> [PROBLEM REQUIREMENTS]:
The answer must be an exact copy of the lines from the one with "1178x1394 pixels. At" to the last line of the entries below, both included, and must contain no pictures.

##### MATERIAL PROVIDED #####

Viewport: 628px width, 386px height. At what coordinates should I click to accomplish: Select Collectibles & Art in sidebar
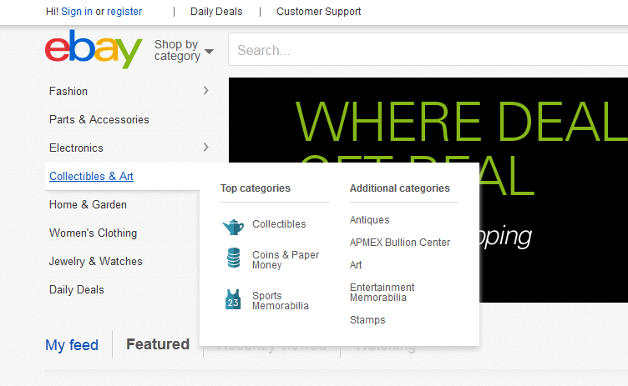pos(91,176)
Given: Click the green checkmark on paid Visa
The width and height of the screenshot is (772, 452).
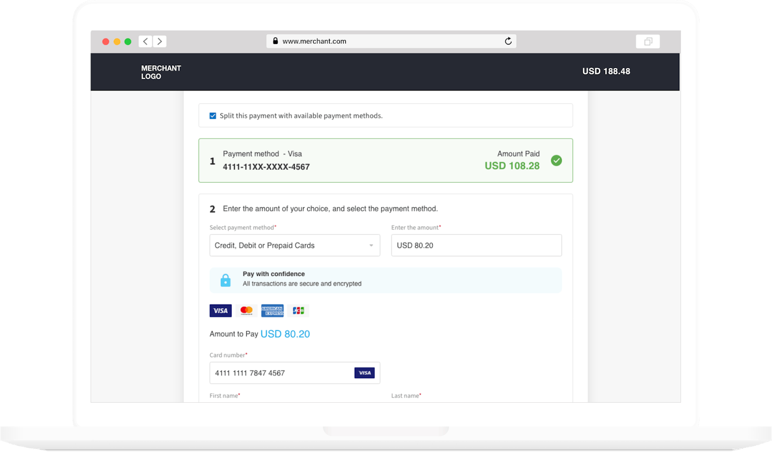Looking at the screenshot, I should (x=556, y=161).
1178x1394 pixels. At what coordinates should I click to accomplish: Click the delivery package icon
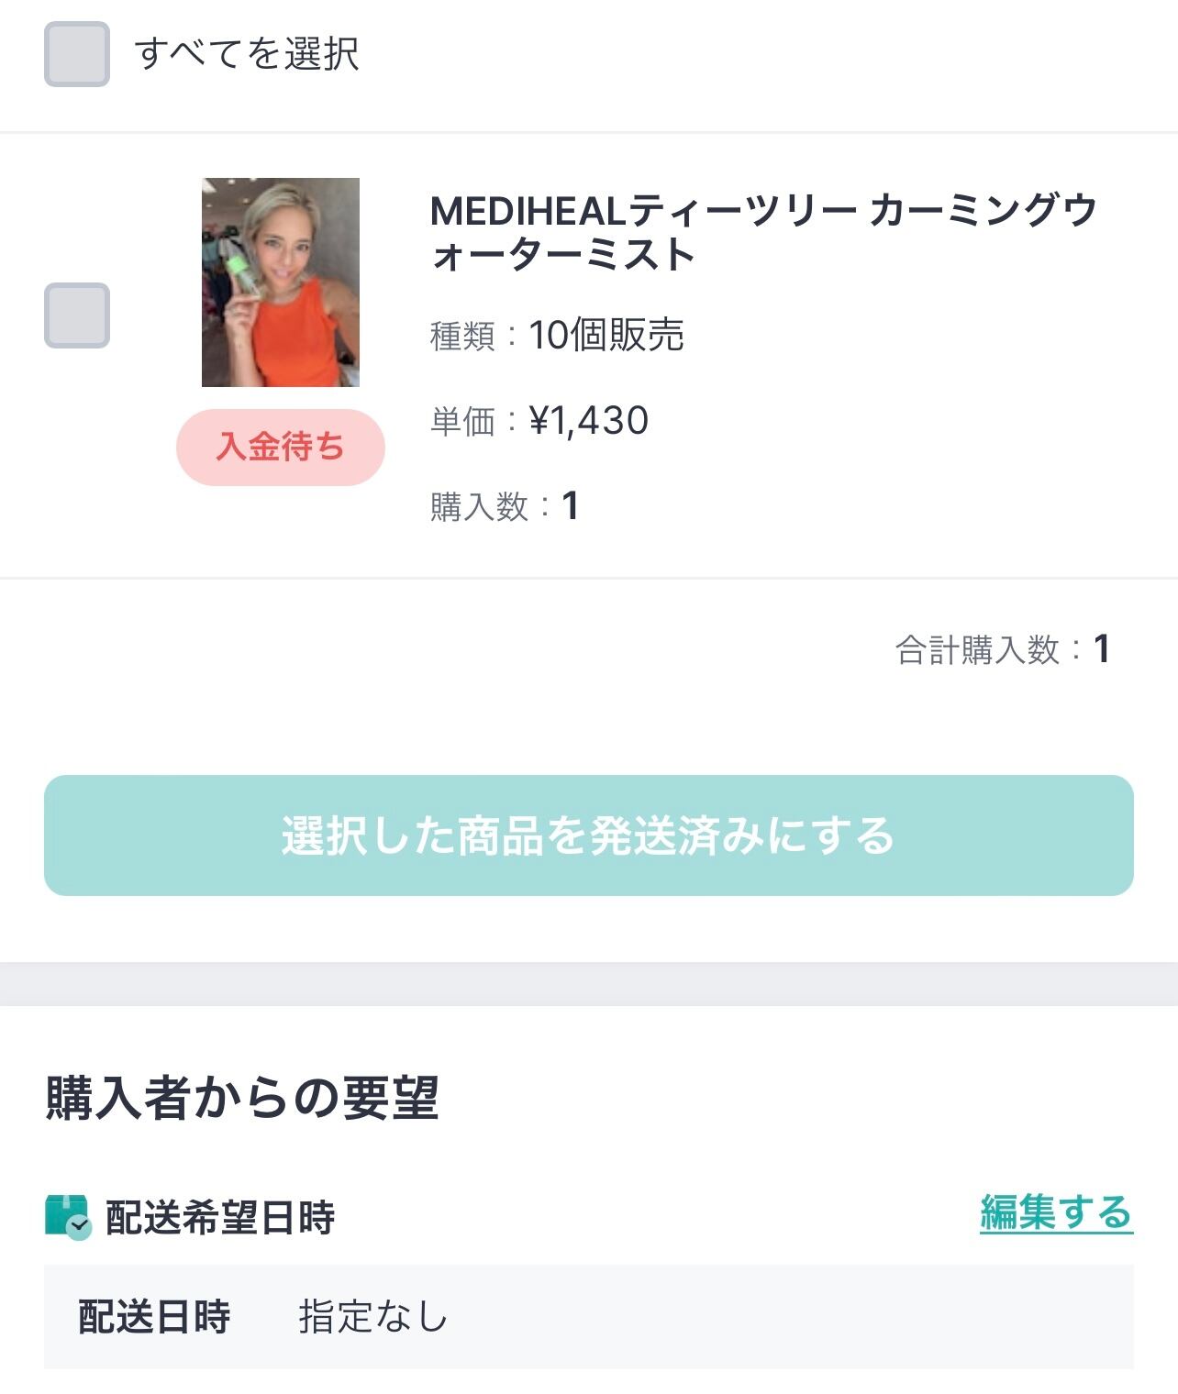point(68,1217)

#####

> [YOUR SOLUTION]:
1178x1394 pixels. At what coordinates should I click to accomplish: Click the delivery package icon
point(68,1217)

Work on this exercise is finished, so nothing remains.